If you wonder in what sport Bronx Lewis and Maddux Frese excel, just read their first names. Really both their first and last names give you the clue.
The duo are up-the-middle starters for a Cedar Rapids Prairie team that’s ranked seventh as it goes into its Class 4A state tournament quarterfinal Thursday afternoon against No. 4 West Des Moines Dowling at Banks Field in Iowa City.
Lewis is the Hawks’ senior center fielder, Frese a sophomore shortstop. Their baseball lineage is impeccable.
“They have both been around the game,” said Prairie Coach James Nelson. “They are two complete different personalities. Part of that is probably their ages. Maddux, he doesn’t say a lot. But seeing the skills he has, you can see he has been around the game because those aren’t natural skills that you just pick up anywhere.
“Bronx is a senior, a little more vocal. He talks a lot more, which I appreciate. He’ll talk through things, sometimes comes to me with ideas of ‘Hey, maybe we should do this. Maybe we should try that.’ It’s an interesting conversation because he’s almost like an assistant coach with his background and knowledge.”
Lewis’ dad, Darren, played college ball at Kirkwood Community College and Saint Ambrose and for years in the semi-professional Iowa Valley League. His uncle, Jeremy, played briefly in the Chicago Cubs farm system.
Grandpa, John, won over 1,000 games as head coach at Kirkwood. As you can tell by his first name, the Lewises are a big-time New York Yankees family.
Bronx has younger brothers named Jeter and Gehrig. Older sister, Morgan, plays college softball at Eastern Illinois.
“My dad was playing in leagues all over when I was young, so I was going here and there to his games,” Bronx said. “Growing up there at the field, playing catch. My sister, who is older than me, was there, too, so it was me and her doing stuff together, being at games, being bat boys, all that stuff.
“I always think baseball, out of all the sports, has such a close environment. It’s just definitely something that you can feel when you’re there. So being in dugouts for all those games, just being around it, that close to it is really something special … I was pretty privileged to have that growing up.”

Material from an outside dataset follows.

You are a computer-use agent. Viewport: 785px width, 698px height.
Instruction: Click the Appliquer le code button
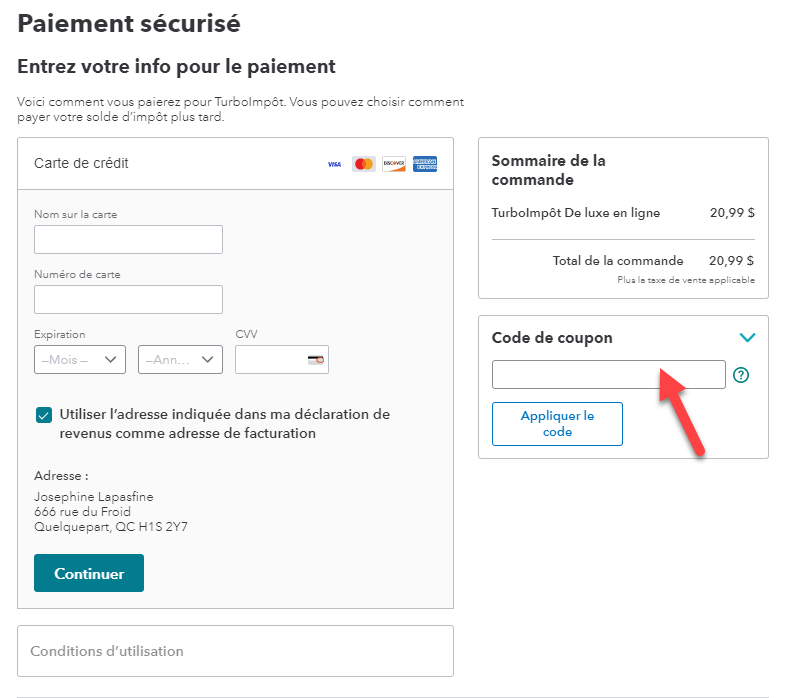tap(557, 424)
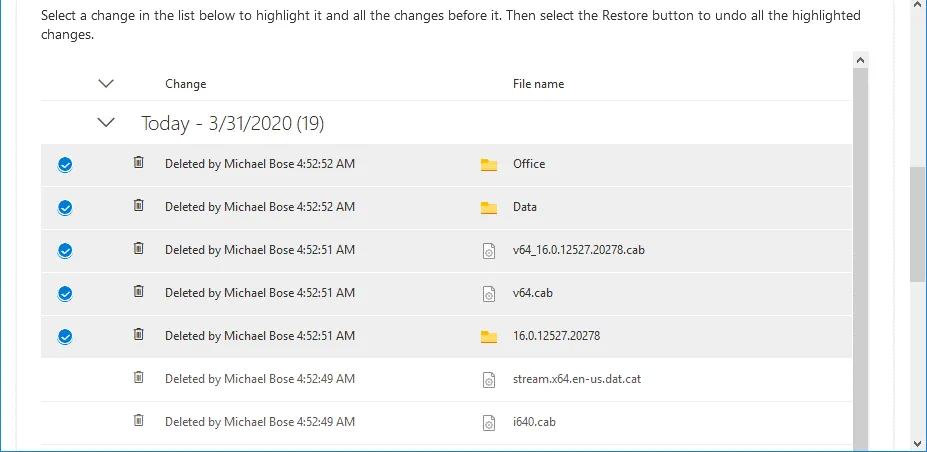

Frese’s dad, Nate, is a Norway native, and they know a little bit about baseball in that Benton County town. Nate Frese played at the University of Iowa and then seven seasons of pro ball in the Cubs farm system, getting as high as Triple-A.
Visiting his father on the road as a very little boy helped cement Maddux’s love of the game. Yes, he is named after Hall of Fame pitcher Greg Maddux.
“I started playing when I was, like, 2 or 3. Just being around my dad, I did a lot of stuff,” Maddux said. “Like I’d be throwing baseballs in hotels. My dad’s friends (teammates), they’d always go out in the hallways at hotels and throw with me. That’s how I learned to throw.”
“He’d throw it right down the middle of the hallway,” Nate Frese remembered. “He wouldn’t hit the walls. So I guess that shows some accuracy at a young age. He’s always been around it, and he’s always loved it. I haven’t really had to instill much in him. He’s just always had it.”
Lewis is Prairie’s leading hitter with a .404 batting average, and its leadoff hitter. He also has 28 stolen bases.
Frese hits ninth, though Nelson prefers to think of him as a second leadoff guy. He got promoted to the varsity part way through last season as a freshman and can really pick it defensively at a position his dad played.
Though his batting average is under .200, Nelson said the kid definitely is not overmatched and will certainly hit in coming years. Hopefully this week at state.
“My dad has always told me (playing pro ball) was a lot of work, but it was worth it,” Maddux said. “My goals are pretty similar. I’m looking forward to just doing whatever I can do to get to the highest level possible. Pro ball is really my dream.”
Lewis surprisingly will not play at Kirkwood next year, deciding to go to Kaskaskia junior college in Illinois, where he said he feels he’ll get a better opportunity to get on the field right away.
The 4A field appears wide open this week, with just about each entry having at least one legit starting pitcher. For Prairie, that’s Kentucky signee Jackson Nove, for Dowling, it’s freshman Blake Larson, who already has committed to TCU.
“We definitely came into this season with a lot of confidence,” Lewis said. “We knew that our senior class was pretty stacked. We just thought this was the year … The biggest thing for us was the preseason rankings when we weren’t even in the top 10 in the state. So that definitely pushed us. We’re just excited to play. I think we’ll make a good run at them.”